Modeling in general, and for climate in particular, involves an understanding of the physical phenomena at several stages, which are nicely and concisely developed in this work: conceptual, mathematical, numerical, and computational.
At the conceptual level, Drake describes how weather is observed and recorded, and the most important climate phenomena, like El Niño and the Gulf Stream, or physical phenomena, like the Coriolis force, vorticity, thermodynamics, geophysical turbulence, and even some theories like the butterfly effect and the Gaia hypothesis.
At the mathematical level, the necessary momentum equations for fluid flow and the transport equations are thoroughly described.
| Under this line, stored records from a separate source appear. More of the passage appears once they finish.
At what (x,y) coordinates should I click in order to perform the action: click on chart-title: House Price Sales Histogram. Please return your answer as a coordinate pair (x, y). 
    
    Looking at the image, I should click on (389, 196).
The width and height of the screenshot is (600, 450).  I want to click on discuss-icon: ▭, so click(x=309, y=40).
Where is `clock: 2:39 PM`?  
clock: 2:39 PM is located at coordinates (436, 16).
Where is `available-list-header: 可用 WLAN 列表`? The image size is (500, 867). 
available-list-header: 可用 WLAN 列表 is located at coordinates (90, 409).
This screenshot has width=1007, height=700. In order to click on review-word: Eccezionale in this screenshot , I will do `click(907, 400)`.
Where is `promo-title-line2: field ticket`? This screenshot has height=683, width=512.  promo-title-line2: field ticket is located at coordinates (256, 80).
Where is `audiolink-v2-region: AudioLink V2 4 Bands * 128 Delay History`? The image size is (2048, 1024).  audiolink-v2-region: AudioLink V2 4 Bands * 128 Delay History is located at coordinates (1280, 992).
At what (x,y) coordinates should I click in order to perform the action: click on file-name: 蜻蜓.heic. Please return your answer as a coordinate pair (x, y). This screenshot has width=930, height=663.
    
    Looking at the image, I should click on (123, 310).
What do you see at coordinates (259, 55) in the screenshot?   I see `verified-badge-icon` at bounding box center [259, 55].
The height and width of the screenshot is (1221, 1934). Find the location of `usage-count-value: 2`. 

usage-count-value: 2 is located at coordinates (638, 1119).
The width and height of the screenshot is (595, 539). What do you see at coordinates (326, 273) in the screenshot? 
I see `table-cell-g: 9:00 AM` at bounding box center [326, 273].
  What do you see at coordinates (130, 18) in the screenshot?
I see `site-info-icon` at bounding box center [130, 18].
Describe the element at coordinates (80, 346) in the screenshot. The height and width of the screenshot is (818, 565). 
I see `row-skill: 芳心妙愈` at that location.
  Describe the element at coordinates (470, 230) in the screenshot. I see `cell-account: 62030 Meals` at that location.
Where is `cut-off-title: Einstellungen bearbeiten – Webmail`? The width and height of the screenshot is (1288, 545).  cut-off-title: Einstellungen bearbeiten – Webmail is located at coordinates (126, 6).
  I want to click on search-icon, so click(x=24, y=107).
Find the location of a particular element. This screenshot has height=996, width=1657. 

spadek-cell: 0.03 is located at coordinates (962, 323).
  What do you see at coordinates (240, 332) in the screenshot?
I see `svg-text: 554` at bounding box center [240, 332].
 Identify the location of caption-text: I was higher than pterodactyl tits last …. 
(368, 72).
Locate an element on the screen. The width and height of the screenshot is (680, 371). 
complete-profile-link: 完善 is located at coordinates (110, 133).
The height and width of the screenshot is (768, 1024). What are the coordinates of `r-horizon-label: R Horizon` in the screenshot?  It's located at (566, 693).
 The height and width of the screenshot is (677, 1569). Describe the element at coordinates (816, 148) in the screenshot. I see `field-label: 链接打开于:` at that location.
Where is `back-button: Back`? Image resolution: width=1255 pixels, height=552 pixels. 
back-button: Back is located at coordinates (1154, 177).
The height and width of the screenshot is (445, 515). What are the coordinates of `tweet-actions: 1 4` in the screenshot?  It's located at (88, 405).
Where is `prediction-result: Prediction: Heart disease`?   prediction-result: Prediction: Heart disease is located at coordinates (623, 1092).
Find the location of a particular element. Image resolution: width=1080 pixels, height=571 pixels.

Regarding numerical aspects, the discretization of partial differential equations using the control volume method, or Galerkin spectral methods, is described. Time integration is explained, as well as the solution of the resulting linear system of equations with Cholesky factorization and conjugate gradient methods, among other numerical methods. Some numerical analysis is explained, in particular about consistency, stability, and convergence.
Computational implementation of the models is made in MATLAB. This, together with some extra material, which includes several lectures about climate change and stochastic differential equations, can be downloaded online (http://www.siam.org/books/mm19/).
This powerful overview concerning climate modeling is extremely useful for both specialists and modelers in general, as it covers all of the steps in the modeling process. I totally recommend this lecture to a large audience, from mature undergraduates to specialists in mathematics, physics, and engineering who are concerned with climate description, prediction, and the evaluation of its consequences.